O Itamaraty acusa os Estados Unidos de serem responsáveis pela crise na Organização Mundial do Comércio (OMC) por exigir a total abertura dos mercados do Brasil, da China e da Índia no setor industrial. O governo brasileiro indica que, pela primeira vez, já se pensa em alternativas à negociação lançada há uma década.
Na prática, a busca por um Plano B é abandonar o ambicioso projeto da Rodada Doha e salvar pelo menos a credibilidade da OMC. Uma das ideias que circula em Genebra seria optar, por enquanto, por fechar tratados menores em setores onde exista algum tipo de entendimento.

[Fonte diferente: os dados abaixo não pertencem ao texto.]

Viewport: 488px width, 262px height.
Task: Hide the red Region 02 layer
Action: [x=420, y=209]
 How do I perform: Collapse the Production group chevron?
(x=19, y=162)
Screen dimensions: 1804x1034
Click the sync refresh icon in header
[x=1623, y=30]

"A percepção do Brasil é de que, se não houver flexibilidade por um dos membros, o hiato de fato não é superável", afirmou Roberto Azevedo, embaixador do Brasil na OMC. "Se não podemos quebrar o impasse, a próxima questão é se podemos fazer alguma coisa para salvar o que já foi feito", indicou, apontando que por ora não existem negociações concretas sobre isso. "São apenas ideias que estão circulando."
Azevedo garante que o Brasil não está fazendo a proposta de dividir a negociação em parcelas, nem é o promotor da ideia de adiar algumas das decisões mais difíceis por alguns anos. O Itamaraty, porém, não esconde que uma das preocupações é com a credibilidade da OMC. "Temos de ver como dar espaço para que a organização continue trabalhando em temas da agenda atual", disse Azevedo.

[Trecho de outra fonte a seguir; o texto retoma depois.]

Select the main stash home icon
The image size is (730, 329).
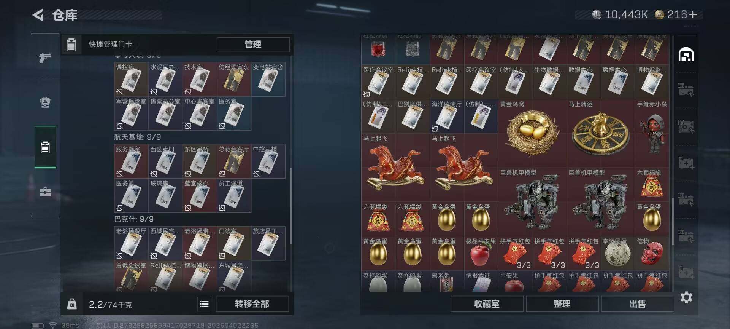[x=686, y=55]

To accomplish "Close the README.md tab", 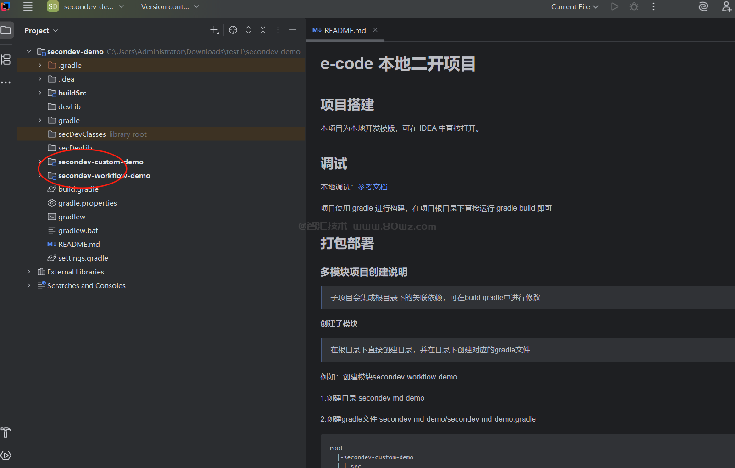I will (375, 30).
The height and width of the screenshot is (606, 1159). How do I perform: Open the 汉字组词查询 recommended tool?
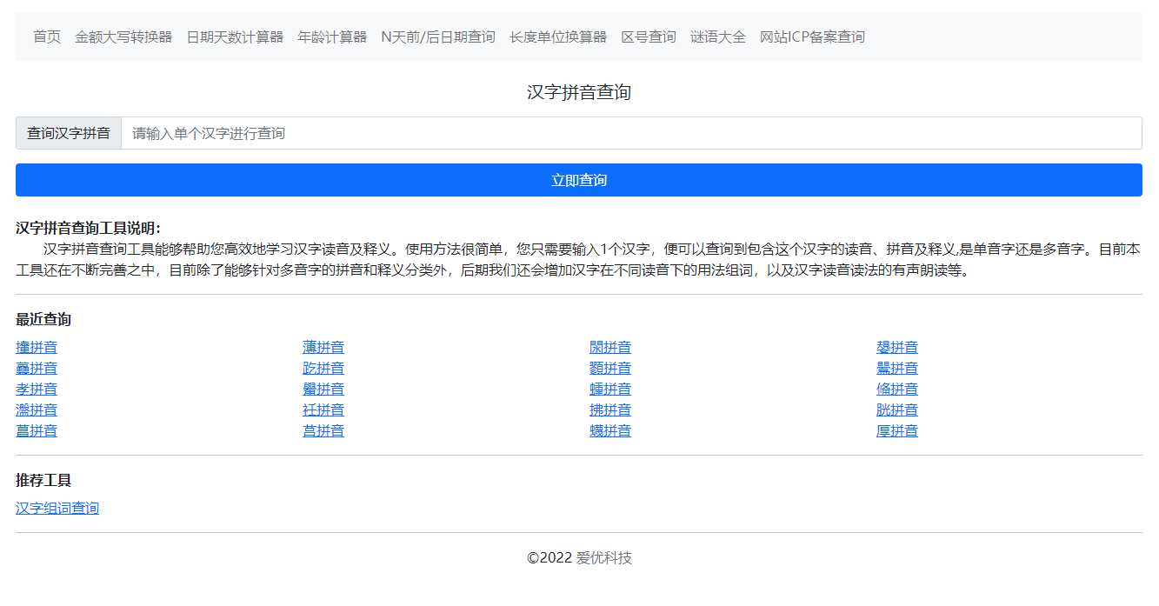57,508
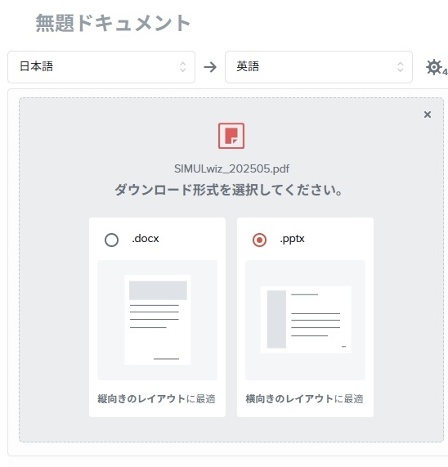Click the portrait document layout preview
The height and width of the screenshot is (467, 448).
pyautogui.click(x=158, y=320)
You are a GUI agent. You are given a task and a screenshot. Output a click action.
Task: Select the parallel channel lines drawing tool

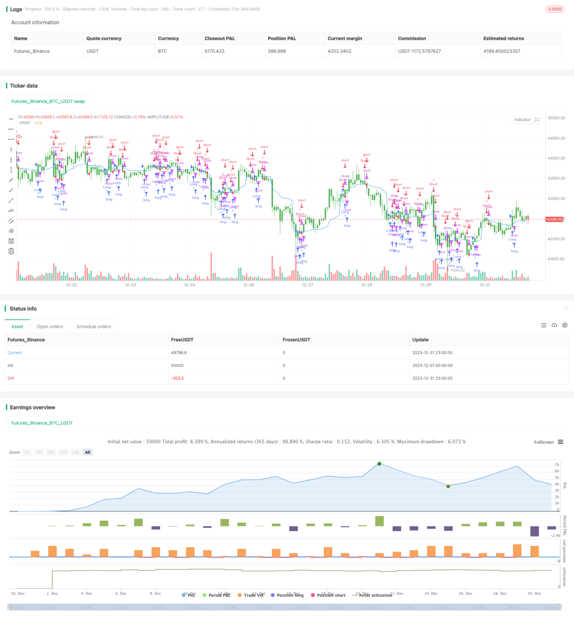[x=11, y=220]
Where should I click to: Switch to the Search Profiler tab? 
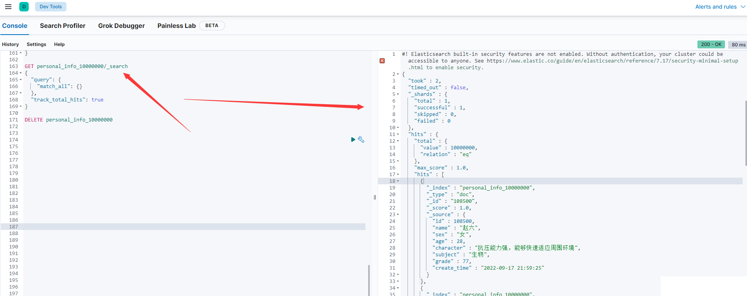click(63, 26)
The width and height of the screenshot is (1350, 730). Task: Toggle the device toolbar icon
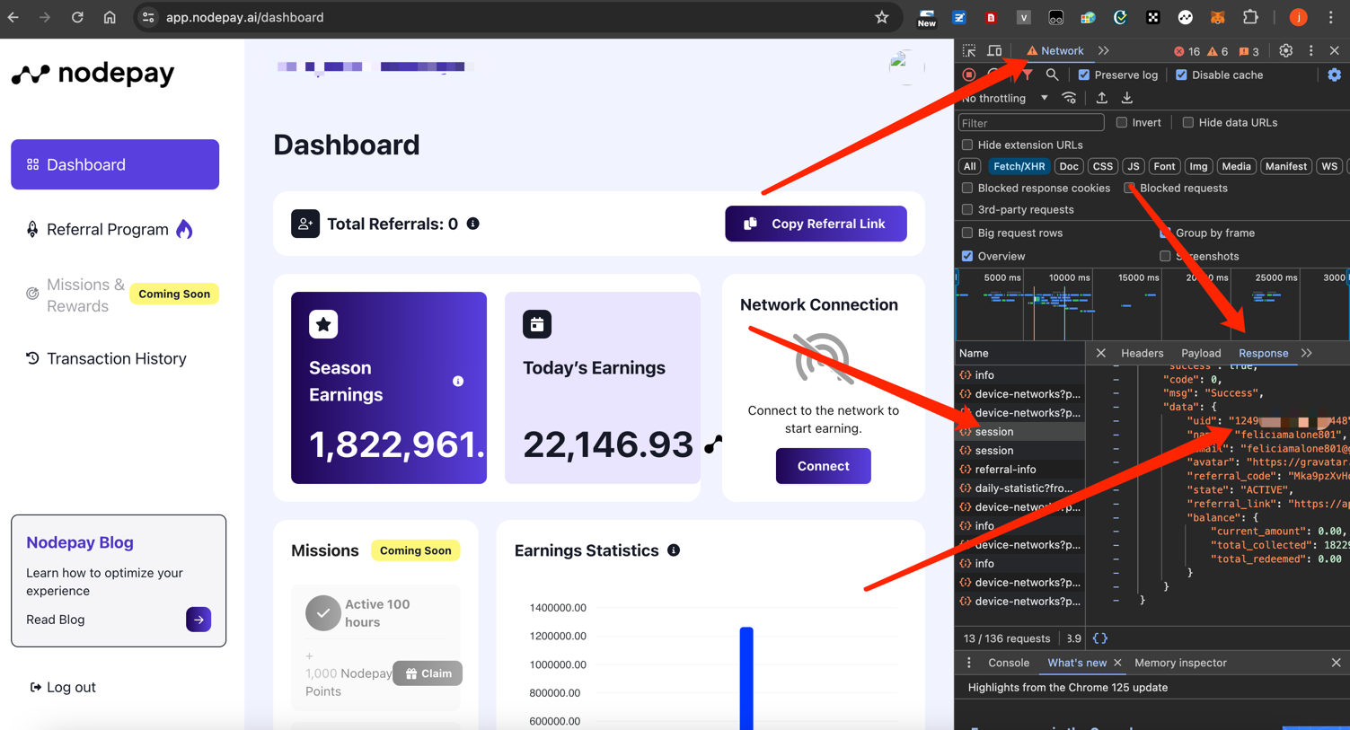pos(994,51)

Atropelo. Nas 600 páginas do acordo divulgado ontem, que resumem os dez anos de negociação, o que fica claro é que o mandato negociador aprovado em 2001 foi atropelado pela realidade. Os emergentes deixaram de ser apenas promessas. O valor dado à negociação também passou a ser outro diante da crise global e da atual transformação dos preços das commodities.
Para os países emergentes, o que os Estados Unidos pedem hoje não condiz com a realidade. Para fazer concessões no setor agrícola, os americanos estariam exigindo uma abertura profunda das economias de Brasil, China e Índia na área industrial.
Só no caso do Brasil, por exemplo, o governo dos Estados Unidos exige o fim de tarifas de importação para um terço dos produtos – 3,2 mil linhas tarifárias. China, Índia e Brasil chegaram à conclusão de que não há como continuar negociando com a Casa Branca nessas condições.
Nos bastidores, não é só o Brasil que fala em "explorar cenários". Diversos governos começaram a pensar em opções para abandonar a Rodada Doha e fechar acordos setoriais com impacto positivo para o comércio.
Uma das ideias seria fechar um acordo apenas na área de facilitação de comércio, reduzindo burocracias e procedimentos aduaneiros. Outra opção seria fechar um acordo sobre normas de comércio e não sobre o corte de tarifas. Azevedo, porém, insiste que essas conversas ainda não foram iniciadas formalmente.
Já o governo americano diz que essa é a única forma de negociar. "Ninguém se beneficiou mais da liberalização comercial nos últimos dez anos que China, Índia e Brasil", afirmou o representante de Comércio da Casa Branca, Ron Kirk. "Mas com esses ganhos vêm também a responsabilidade."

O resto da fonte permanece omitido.